Comments on the Draft B.C. Methane Regulations
Published by:
David Suzuki Foundation and partners
Partners:
Clean Air Task Force,
Environmental Defence,
Environmental Defense Fund,
Pembina Institute
Climate solutions methane pollution, British Columbia, energy, greenhouse gas emissions, industry, climate change, fossil fuels
Comments from the David Suzuki Foundation, Pembina Institute, Environmental Defence, Clean Air Task Force and Environmental Defense Fund on the B.C. Oil and Gas Commission’s November 15 consultation draft methane regulations (posted here). These comments are intended to be in addition to the technical submission submitted on October 15, 2018.

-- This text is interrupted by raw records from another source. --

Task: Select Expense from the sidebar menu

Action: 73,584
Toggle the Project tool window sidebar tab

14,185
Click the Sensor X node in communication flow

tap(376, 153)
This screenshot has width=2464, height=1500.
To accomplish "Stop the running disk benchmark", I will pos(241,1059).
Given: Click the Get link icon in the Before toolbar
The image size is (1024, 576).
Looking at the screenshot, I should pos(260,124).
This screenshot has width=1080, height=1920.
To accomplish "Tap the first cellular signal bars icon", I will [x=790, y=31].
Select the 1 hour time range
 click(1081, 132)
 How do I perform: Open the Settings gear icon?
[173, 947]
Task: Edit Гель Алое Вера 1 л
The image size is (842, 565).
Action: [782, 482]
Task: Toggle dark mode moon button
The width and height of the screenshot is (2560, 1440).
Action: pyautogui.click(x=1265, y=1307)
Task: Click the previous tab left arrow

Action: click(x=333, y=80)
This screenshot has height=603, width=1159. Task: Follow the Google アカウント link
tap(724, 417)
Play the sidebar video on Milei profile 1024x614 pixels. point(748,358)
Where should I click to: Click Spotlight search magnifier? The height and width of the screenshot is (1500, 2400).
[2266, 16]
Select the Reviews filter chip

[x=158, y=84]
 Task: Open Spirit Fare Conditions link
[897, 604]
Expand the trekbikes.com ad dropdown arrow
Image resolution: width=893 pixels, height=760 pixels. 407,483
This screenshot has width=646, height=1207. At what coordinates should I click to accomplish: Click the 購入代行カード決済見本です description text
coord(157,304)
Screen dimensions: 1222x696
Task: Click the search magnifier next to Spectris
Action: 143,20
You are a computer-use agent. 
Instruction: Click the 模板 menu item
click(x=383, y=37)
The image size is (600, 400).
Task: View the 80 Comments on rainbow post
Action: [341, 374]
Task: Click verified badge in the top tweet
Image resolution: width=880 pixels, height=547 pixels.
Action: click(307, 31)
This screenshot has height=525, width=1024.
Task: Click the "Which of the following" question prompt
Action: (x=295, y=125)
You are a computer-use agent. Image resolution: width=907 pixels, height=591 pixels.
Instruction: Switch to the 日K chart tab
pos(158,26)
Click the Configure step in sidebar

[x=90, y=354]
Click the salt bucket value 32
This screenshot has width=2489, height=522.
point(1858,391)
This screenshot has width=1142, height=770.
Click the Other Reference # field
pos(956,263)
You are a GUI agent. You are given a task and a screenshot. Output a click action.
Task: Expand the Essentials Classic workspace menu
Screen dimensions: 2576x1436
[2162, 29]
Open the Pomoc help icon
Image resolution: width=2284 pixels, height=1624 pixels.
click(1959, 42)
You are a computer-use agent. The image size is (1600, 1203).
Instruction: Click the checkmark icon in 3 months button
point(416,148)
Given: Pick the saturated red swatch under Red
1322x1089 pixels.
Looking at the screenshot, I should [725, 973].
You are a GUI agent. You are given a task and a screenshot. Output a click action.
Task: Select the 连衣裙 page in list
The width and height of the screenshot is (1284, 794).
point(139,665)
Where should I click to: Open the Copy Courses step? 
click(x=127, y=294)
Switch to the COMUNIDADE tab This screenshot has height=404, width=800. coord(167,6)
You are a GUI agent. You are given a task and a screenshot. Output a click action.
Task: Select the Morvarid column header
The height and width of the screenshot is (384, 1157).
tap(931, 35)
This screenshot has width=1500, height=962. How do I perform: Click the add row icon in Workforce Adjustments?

Several elements of the draft regulations are strong. In particular, the authors strongly support the zero bleed requirements for new pneumatic controllers contained in Section 52.05(2) and (3) and the three times per year inspection requirement for gas processing plants, compressor stations and multi-well batteries contained in Section 41.1.(2)(a). In addition, the authors acknowledge that the BCOGC made two changes to strengthen the regulations in the November 15 draft, including the leak detection and repair requirements for a small subset of facilities and venting limits for new tanks. While commendable, these changes are not sufficient to bring the regulations up to best practices.
However, B.C.’s proposed draft methane regulations do not require frequent inspections for the vast majority of oil and gas sites and therefore will not address unexpected leaks. This is not best practice leak detection and repair, and the draft rules fall well short of the ambition set by leading jurisdictions.